• TEXTO PROPORCIONADO:
------------------------------------------------

Mis queridos hermanos, en un mundo
así, en un mundo donde la vida no vale nada, donde la verdad no vale nada,
porque se venden mentiras a granel, envueltas en paquetes de celofán preciosos
que cuestan millones de euros en películas y en series, en un mundo así, y sin
más arma que la belleza de vuestra consagración, que la belleza de vuestra vida,
la belleza de nuestro amor unos por otros, de unas relaciones buenas, bonitas,
bellas; sin más arma que eso, que el poder de Jesucristo, nos dirigimos a este
mundo a darle la medicina que más necesita, la única que es capaz de generar
esperanza, sólida, buena, fuerte, la que no hay que fabricar, la que no hay que
evadirse para vivirla, sino la alegría de saber que nuestras vidas son algo
precioso, la de cada uno de vosotros.
Esa es la diferencia entre un mundo
cristiano y un mundo que no lo es. No es
que nosotros hacemos unas ceremonias bonitas. Es que nosotros tenemos una razón
para vivir. Nosotros tenemos una razón para querernos, para perdonarnos, para
saber tratarnos un poco mejor si no nos hemos sabido tratar bien; para
aprender, la vida entera no tiene otra razón de ser que para aprender a
querernos: en la familia, entre los vecinos, en los lugares de trabajo. Y de
eso somos nosotros llamados a ser testigos, y alimentarnos del perdón de los
pecados, de la Eucaristía, de la Palabra de Dios, una y otra vez, para poder
alimentar de eso mismo que nos alimenta, que nos hace felices a nosotros, nos
hace vivir en plenitud a nosotros, poder alimentar al pueblo que el Señor nos
confía, del cual somos servidores. Un sacerdote no es el amo de nadie. Claro que
tiene que tomar decisiones sobre la liturgia y tiene que moderar ciertas cosas
de la vida de la Iglesia, pero no manda en nada ni en nadie. Somos servidores.

------------------------------------------------

• MATERIAL PROPORCIONADO:
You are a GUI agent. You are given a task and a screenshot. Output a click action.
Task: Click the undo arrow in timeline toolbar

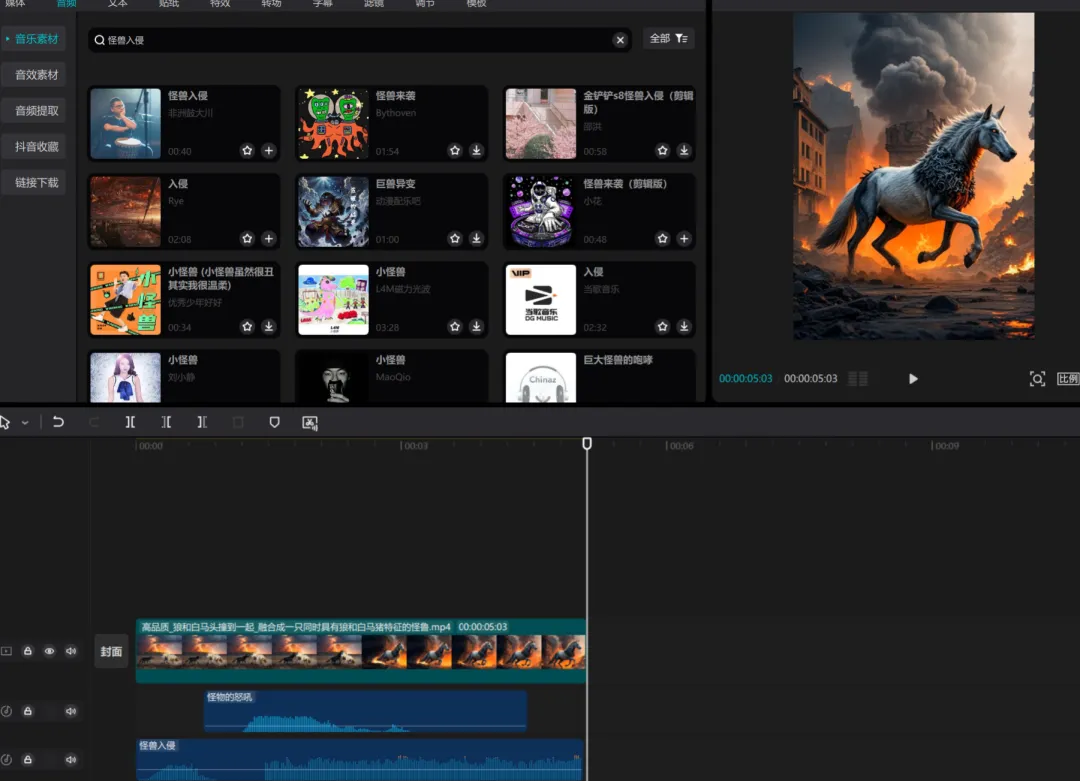[58, 422]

------------------------------------------------

• TAREAS:
1. Copia del texto proporcionado el fragmento que comienza con las palabras que contienen "Mis queridos hermanos, en" y termina con "uno de vosotros.".
2. Indica si cada afirmación concuerda con el texto proporcionado. Responde sí o no y cita literalmente las palabras del texto que lo deciden.
(a) Un sacerdote es el amo de los fieles.
(b) La diferencia entre un mundo cristiano y uno que no lo es consiste en que los cristianos tienen una razón para vivir.
(c) Las mentiras se venden envueltas en paquetes que cuestan millones de euros.

• RESPUESTAS EN ORDEN:
1.
Mis queridos hermanos, en un mundo
así, en un mundo donde la vida no vale nada, donde la verdad no vale nada,
porque se venden mentiras a granel, envueltas en paquetes de celofán preciosos
que cuestan millones de euros en películas y en series, en un mundo así, y sin
más arma que la belleza de vuestra consagración, que la belleza de vuestra vida,
la belleza de nuestro amor unos por otros, de unas relaciones buenas, bonitas,
bellas; sin más arma que eso, que el poder de Jesucristo, nos dirigimos a este
mundo a darle la medicina que más necesita, la única que es capaz de generar
esperanza, sólida, buena, fuerte, la que no hay que fabricar, la que no hay que
evadirse para vivirla, sino la alegría de saber que nuestras vidas son algo
precioso, la de cada uno de vosotros.

2.
(a) No: "Un sacerdote no es el amo de nadie."
(b) Sí: "No es que nosotros hacemos unas ceremonias bonitas. Es que nosotros tenemos una razón para vivir."
(c) Sí: "envueltas en paquetes de celofán preciosos que cuestan millones de euros en películas y en series"